NetIQ for a smarter network

Comcast's Smart Network  Platform, which has been three years in the making, uses AI and ML to create a suite of software tools that automate and orchestrate a large number of Comcast's core network functions. Like Octave, SNP was developed internally by Comcast, and it leverages open source components such as Ansible and OpenConfig, according to Comcast's Noam Raffaelli, senior vice president for network and communications engineering.

One of the tools for SNP is NetIQ, which uses machine learning to continuously scan Comcast's core network. Previously, cable operators often found out about network issues, such as fiber cuts, when customers called in to complain.  With NetIQ, Comcast engineers can spot outages instantaneously.

With a network full of thousands of routers, load balancers and firewalls, among other components, Comcast had to work with each vendor to enable the reporting of network issues.

"A lot of network engineering up until now was we used to basically work with a lot of command line interfaces or graphical user interfaces across monolithic stacks, or vertical stacks that we got for a router or for other network equipment," Raffaelli said. "We decided to take things into our own hands. We understood that with the scale of Comcast, we have to create a management layer that will be ours in terms of having visibility of the network, in terms of ability to automate the network, and in terms of the ability to use all of this intelligence data that we're collecting in order to be proactive and actually let the network self heal."

Noam Raffaelli, Comcast

In order to break down the monolithic stacks, Comcast employed software to create an abstraction layer that puts the data into a data lake and then standardizes it with Comcast's data analytics engine. While Big Data and analytics have been around for sometime, extracting meaningful, actionable data has been the Holy Grail.

Comcast set up key performance indicators (KPIs) for NetIQ to mitagate and measure the time for repairs.

"It enables us to then run correlations of the operational state of our network, in real time," Raffaelli said. "Unlike what we used to do, which was polling intervals and stuff like that, it enables us to do incident detection and all sorts of things that give us so much more unprecedented visibility into the network.

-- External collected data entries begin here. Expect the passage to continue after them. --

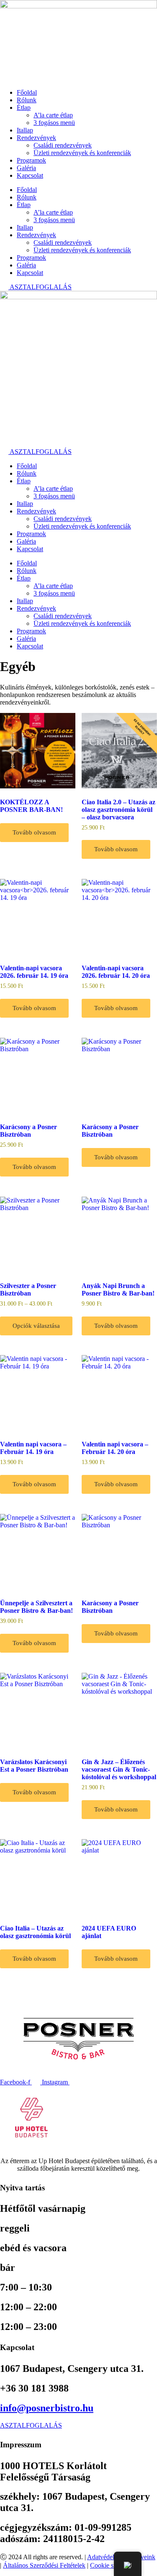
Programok (31, 160)
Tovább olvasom (34, 832)
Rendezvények (36, 137)
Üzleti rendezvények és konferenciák (82, 152)
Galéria (26, 167)
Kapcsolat (30, 175)
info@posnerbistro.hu (46, 2407)
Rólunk (26, 100)
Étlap (24, 107)
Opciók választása (36, 1325)
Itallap (25, 130)
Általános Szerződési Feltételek (44, 2565)
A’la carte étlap (53, 115)
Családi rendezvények (62, 145)
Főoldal (27, 92)
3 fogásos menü (54, 122)
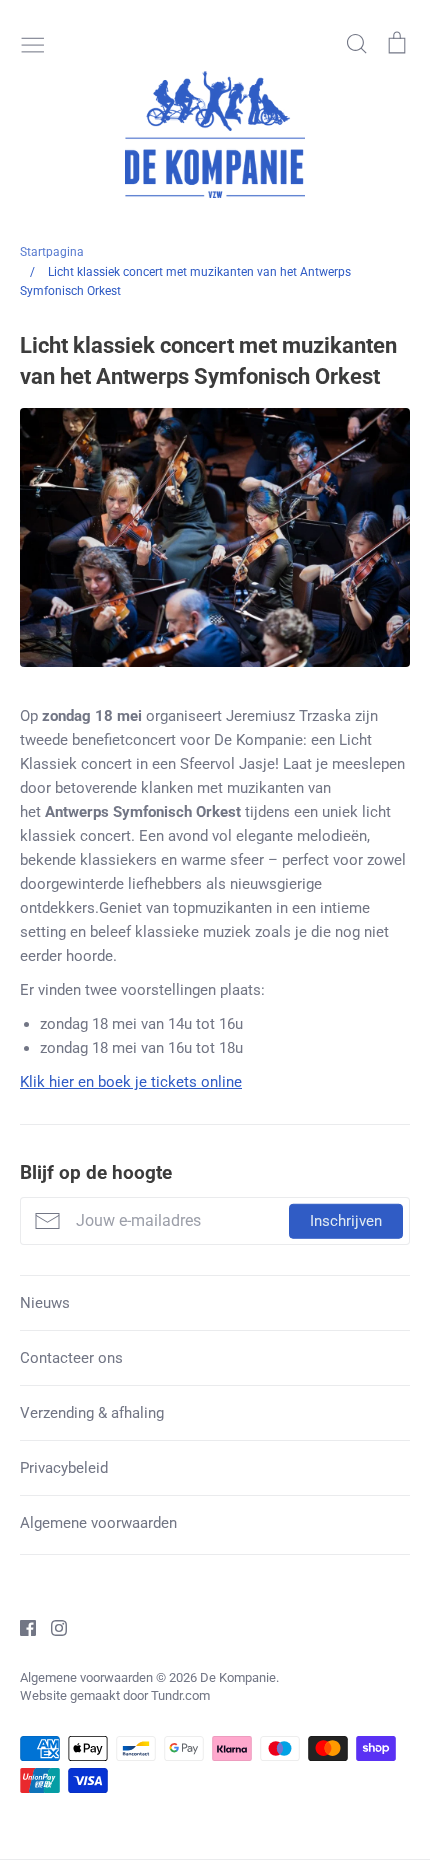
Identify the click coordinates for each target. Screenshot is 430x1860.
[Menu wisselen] (33, 43)
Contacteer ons (71, 1358)
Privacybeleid (64, 1468)
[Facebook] (20, 1627)
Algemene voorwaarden (98, 1523)
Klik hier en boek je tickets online (131, 1082)
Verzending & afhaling (92, 1413)
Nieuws (45, 1303)
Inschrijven (346, 1221)
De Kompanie (238, 1677)
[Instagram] (51, 1627)
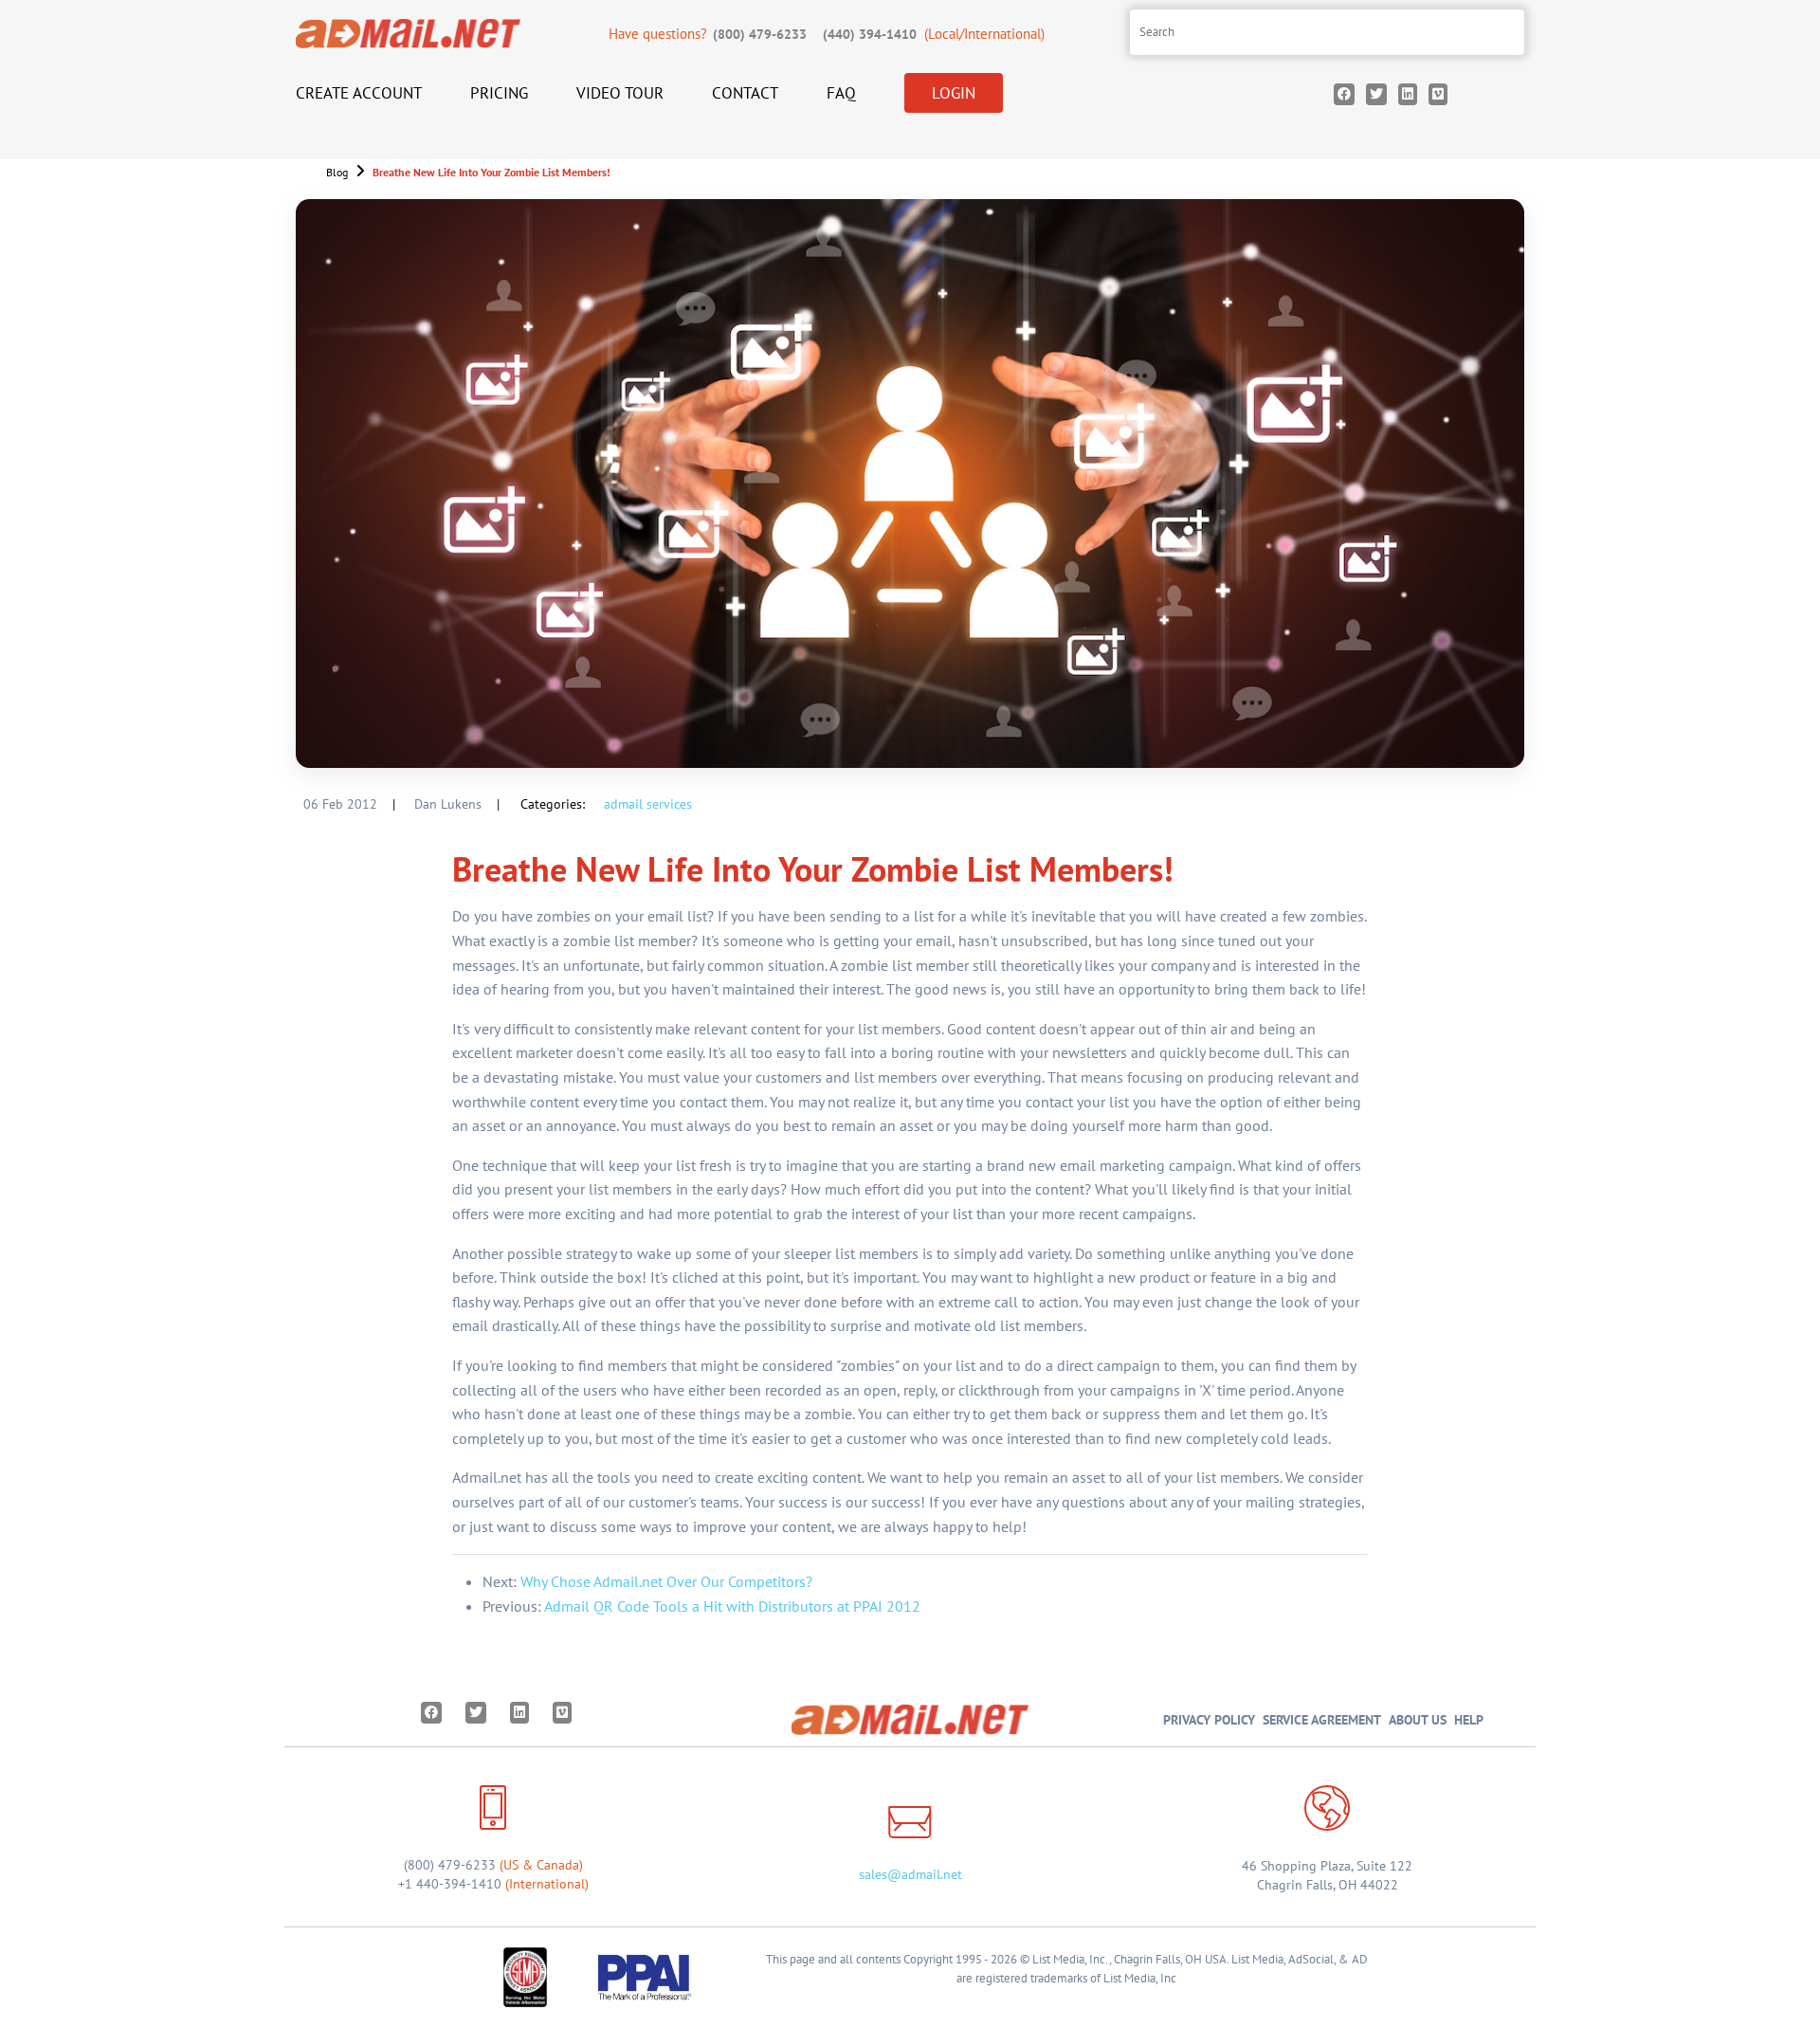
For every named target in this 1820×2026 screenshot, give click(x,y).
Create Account (359, 92)
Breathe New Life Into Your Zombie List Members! (491, 172)
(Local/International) (934, 34)
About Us (1418, 1719)
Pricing (499, 92)
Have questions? (708, 34)
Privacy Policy (1209, 1719)
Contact (745, 92)
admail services (648, 803)
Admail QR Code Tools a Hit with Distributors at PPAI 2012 (732, 1606)
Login (953, 92)
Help (1468, 1719)
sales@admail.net (910, 1874)
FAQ (841, 92)
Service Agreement (1322, 1719)
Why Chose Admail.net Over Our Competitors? (666, 1581)
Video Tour (620, 92)
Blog (337, 172)
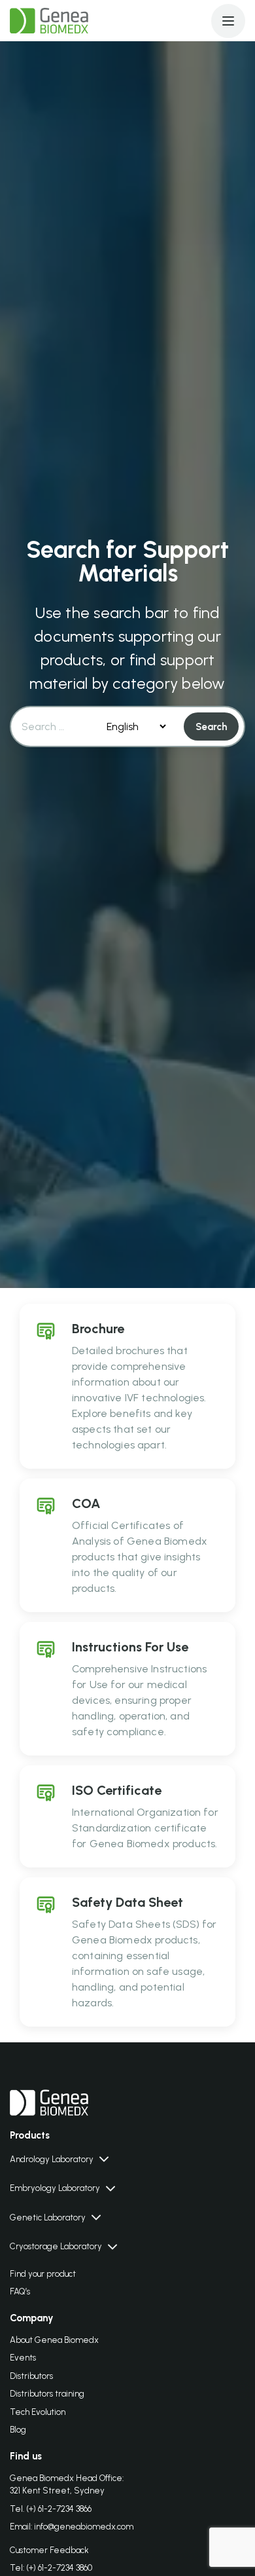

"Coupled with that, we have the software capabilities to program this layer. Then comes the layer of the orchestration and automation."

Raffaelli said Comcast had seen double digit, year-over-year declines in its KPIs with its Smart Network Platform.

"Our biggest problem at times was obviously change related stuff," Raffaelli said. "So it was just people touching the network. The automation enables us to limit the number of hands that are actually getting access to those routers, and everything is automated. We are immediately minimizing the number of change related outages on top of that.

"The second thing is how quickly can we get to an epicenter of an outage? Is it a router? Is it a security policy change? The ability for us to have this unprecedented visibility across our footprint enables us to very quickly detect the problem. What's the epicenter of the issue? What is the vendor or equipment? This enables us to very quickly mitigate the problem."

With NetIQ, Comcast has been able to quickly identify router problems, fiber cuts or optical issues over the past several months.

"I think COVID-19 has proven to all of us that we have taken the right measures in order to increase capacity and make sure that customers, with all the increased working from home, continued to get the service level and the speeds that they are used to," he said. "It was seamless to our customers.

"Fiber cuts are becoming the bulk of the issues and you want to make sure that you are able to have the real time telemetry to address it and we've done that."

While its early days for SNP and Octave, there's a possibility that one or both could be syndicated, similar to X1, for use by business customers or service providers.